The Saudis showed their reluctance and indeed displeasure with Mursi’s proposal by participating only superficially in the group’s preliminary meetings. No high-ranking Saudi official ever participated in the group’s deliberations. The Saudis even refused to participate in meetings held at the level of foreign ministers or presidents thus clearly indicating their lack of enthusiasm or support for the group.
Regarding Yemen, the Saudis sought Egyptian ground troops to fight against Ansarullah but el-Sisi only sent naval forces. These were present in the Bab al-Mandab area to intercept any material help that may be sent to the Houthis.
As far as the third issue — relations and cooperation between Egypt and Iran — it is clear that el-Sisi is toeing the Saudi line.

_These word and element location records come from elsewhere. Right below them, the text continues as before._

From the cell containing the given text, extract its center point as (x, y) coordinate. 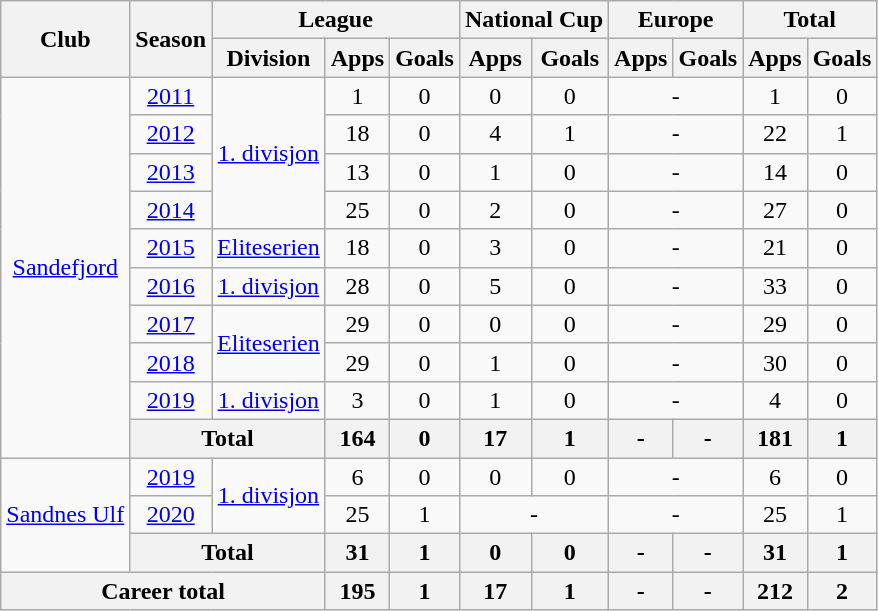
5 (495, 286)
National Cup (534, 20)
2018 (171, 362)
212 (775, 591)
22 (775, 134)
181 (775, 438)
League (336, 20)
14 (775, 172)
Sandefjord (66, 268)
2015 (171, 248)
Sandnes Ulf (66, 515)
33 (775, 286)
2014 (171, 210)
13 (357, 172)
195 (357, 591)
2020 (171, 515)
28 (357, 286)
2013 (171, 172)
30 (775, 362)
2017 (171, 324)
Season (171, 39)
Division (269, 58)
21 (775, 248)
27 (775, 210)
Europe (676, 20)
2011 (171, 96)
164 (357, 438)
Club (66, 39)
2012 (171, 134)
Career total (163, 591)
2016 (171, 286)
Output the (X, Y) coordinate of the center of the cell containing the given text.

Of course this is not just to please the Saudis; this is also the policy of the US and the Zionist regime in Occupied Palestine.
America’s pressure on Egypt to not cooperate with Iran stretches back several decades to the time of the victory of the Islamic Revolution in Iran. The Islamic Revolution knocked down an important pillar of the imperial imposed order in the region, posing a serious challenge to US hegemony. It also made a number of other Western-backed and propped regimes vulnerable to revolutionary upheaval. The Saudi pressure has intensified in the last five years because of the war on Syria.
As a basket case, Egypt has for decades been the recipient of financial aid from different countries. After the Camp David Accords of 1978, Washington has provided $1.3 billion in annual aid as part of the deal. During its last year in office, the Mubarak regime received $2.3 billion in US aid. This was the largest aid package in Egyptian history but now it has decreased to the original amount of $1.3 billion as agreed in the Camp David Accords.
After Mursi’s overthrow in July 2013, the Saudis prodded Kuwait and the United Arab Emirates (UAE) to pledge $12 billion for the Sisi regime to help shore up Egypt’s crumbling economy. The major part of this aid package was to be in the form of grants (that is, free) or as deposits in Egypt’s central bank to boost its foreign exchange reserves.
Undoubtedly, the weakening of Egypt is the weakening of its people and this is also not in favor of the region or of Iran. Egyptians should place more value on their self-respect and dignity than serve as puppets of the Saudis or the imperialist-Zionist cabal. There is more to life than mere bakhshish.